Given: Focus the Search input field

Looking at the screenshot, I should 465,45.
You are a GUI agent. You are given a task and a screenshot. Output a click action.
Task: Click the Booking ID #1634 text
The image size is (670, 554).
☆ ☆ ☆
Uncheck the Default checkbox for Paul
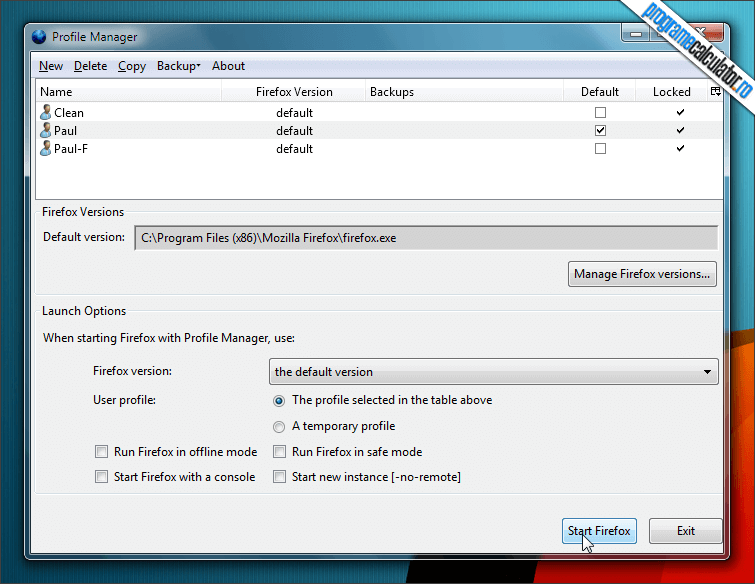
☆ ☆ ☆
# TO DO
Among the entries above, find the line with "Given: Focus the Search input field" and the line with "The image size is (670, 554)."; give again exactly these two lines and all lines between them.

# EXERCISE RESULT
Given: Focus the Search input field

Looking at the screenshot, I should 465,45.
You are a GUI agent. You are given a task and a screenshot. Output a click action.
Task: Click the Booking ID #1634 text
The image size is (670, 554).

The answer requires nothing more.